# [YOUR INSTRUCTIONS]
Copy every line from the records that holds the word "Given".

# [DATA EXTRACT]
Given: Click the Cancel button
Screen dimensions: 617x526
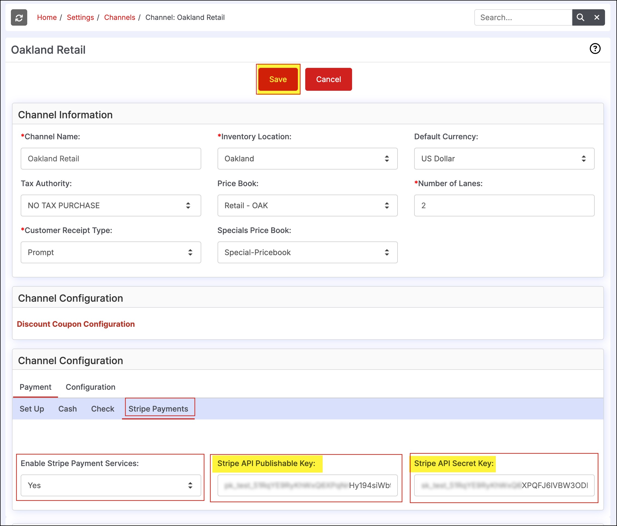Looking at the screenshot, I should coord(328,79).
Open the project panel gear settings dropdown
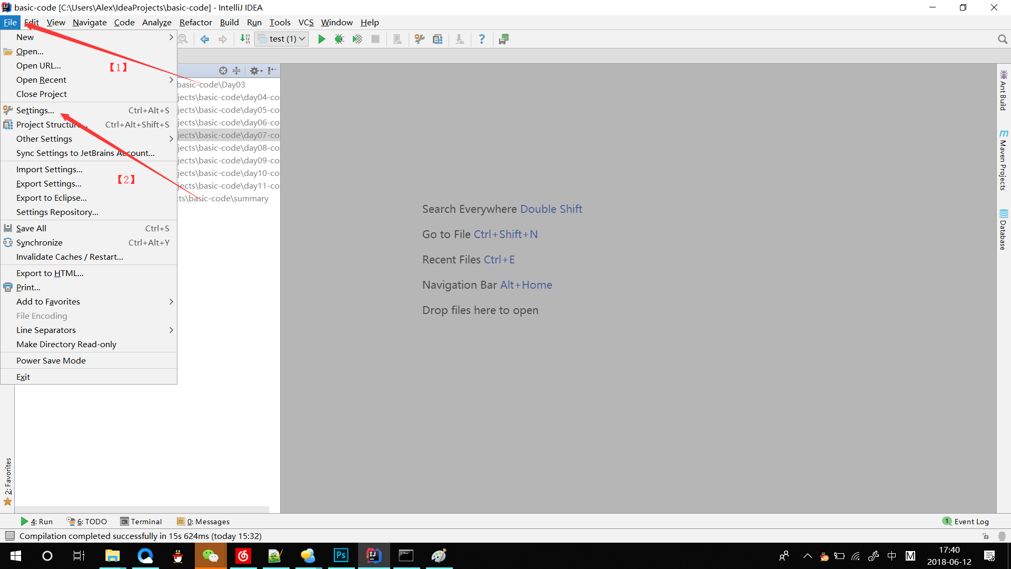The height and width of the screenshot is (569, 1011). (x=256, y=71)
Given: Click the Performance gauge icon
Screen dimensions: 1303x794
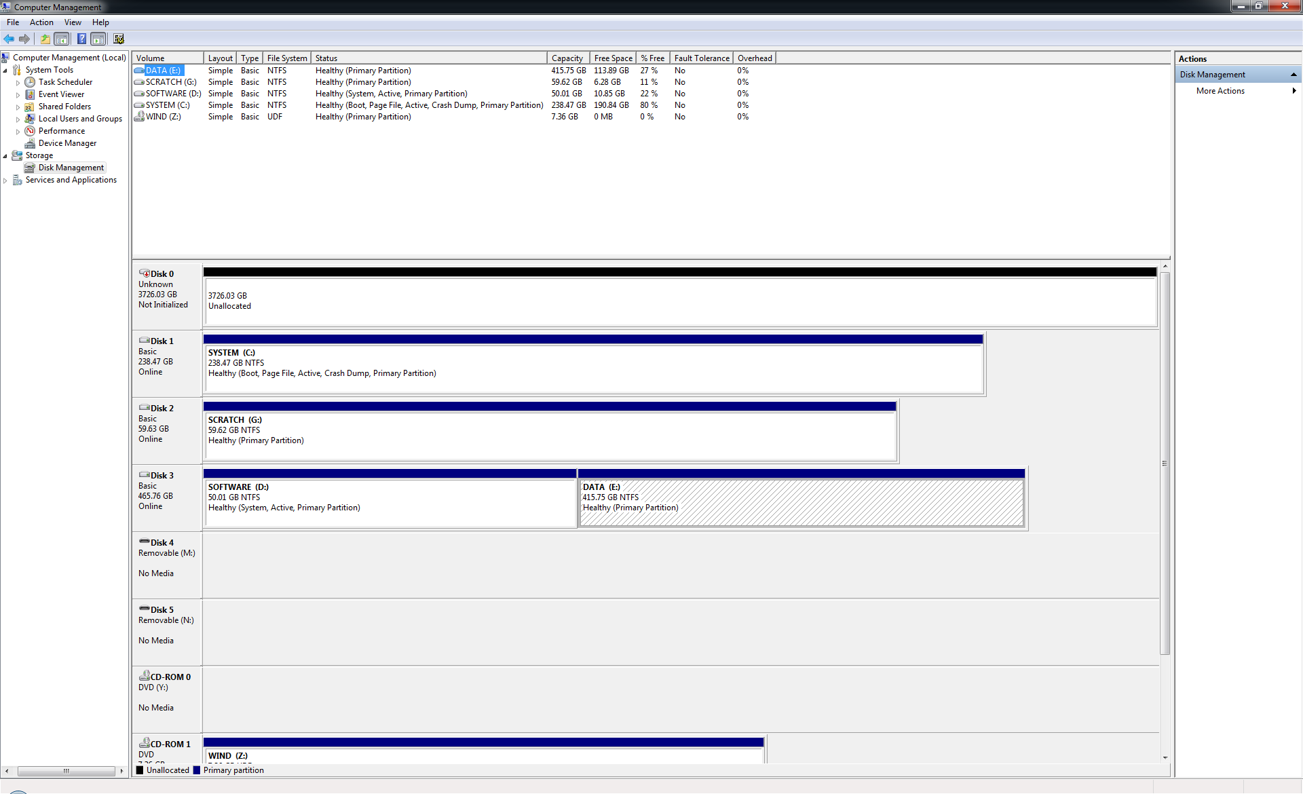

# [RESPONSE FOR THIS EXERCISE]
Given: Click the Cancel button
Given: Click the Performance gauge icon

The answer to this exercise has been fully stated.